This isn't quite the question you asked, but does address the notion of ''bijective'' morphisms in categories, so I hope you'll forgive this digression.

The examples you've mentioned - **Set**, **Gp**, **Top** - are all *concrete*, meaning they are equipped with a forgetful functor *U* to **Set**. We say a morphism *f* in a concrete category *C* is *injective* if its image *Uf* is injective, i.e., monic in the category **Set**. Dually, *f* is *surjective* if *Uf* is surjective. One usually thinks of concrete categories as "sets with structure", so these definitions coincide with the common use of such terminology: e.g., we call a map of spaces surjective when the underlying map of sets is.

So we have four adjectives to use for arrows in *C*: monic, epic, injective, surjective. It's an easy exercise to see that all injections are monic and all surjections are epic. The converse is not true in general, but finding examples of monos that aren't injective and epis that aren't surjective can be tricky, and here's why.

Often, particularly in ''algebraic'' examples, the functor *U* : *C* → **Set** has a left adjoint *F*. When this is the case, it is an easy exercise to see that every mono must be injective. Dually, if *U* has a right adjoint, then every epi is surjective. So for example, the forgetful functor *U* : **Top** → **Set** has both adjoints, and hence for spaces the notions injective/surjective and monic/epic coincide, at which point Tom's post answers your question.

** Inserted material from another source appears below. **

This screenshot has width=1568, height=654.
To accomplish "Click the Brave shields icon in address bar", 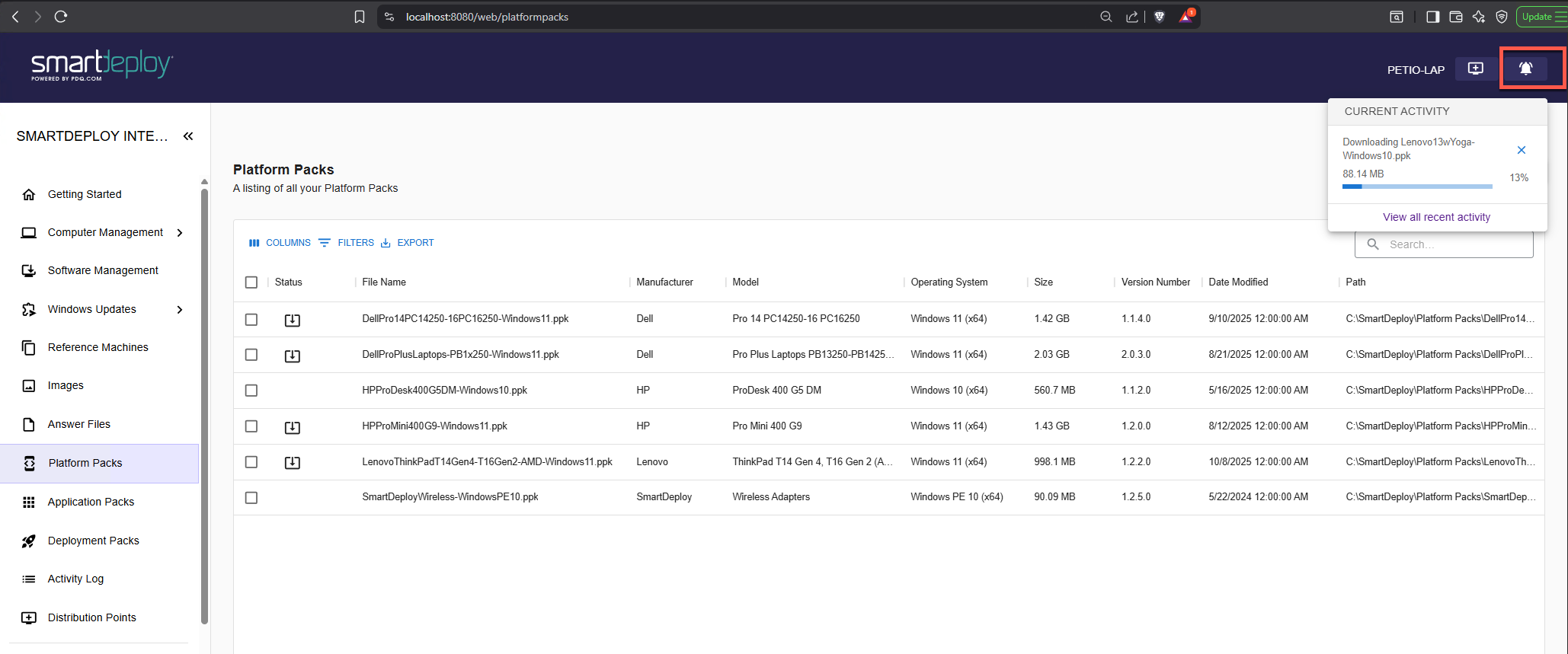I will pos(1159,17).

Here are some examples of concrete categories where these concepts differ, all of which can be found in Francis Borceux's *Handbook of Categorical Algebra* (I think). In the category of divisible abelian groups, the quotient map $\mathbb{Q} \rightarrow \mathbb{Q}/\mathbb{Z}$ is monic, though it's clearly not injective. In the category of monoids, the inclusion $\mathbb{N} \rightarrow \mathbb{Z}$ is epic, though not surjective. In the category of Hausdorff spaces, the epis are continuous functions with dense image, so also need not be surjective.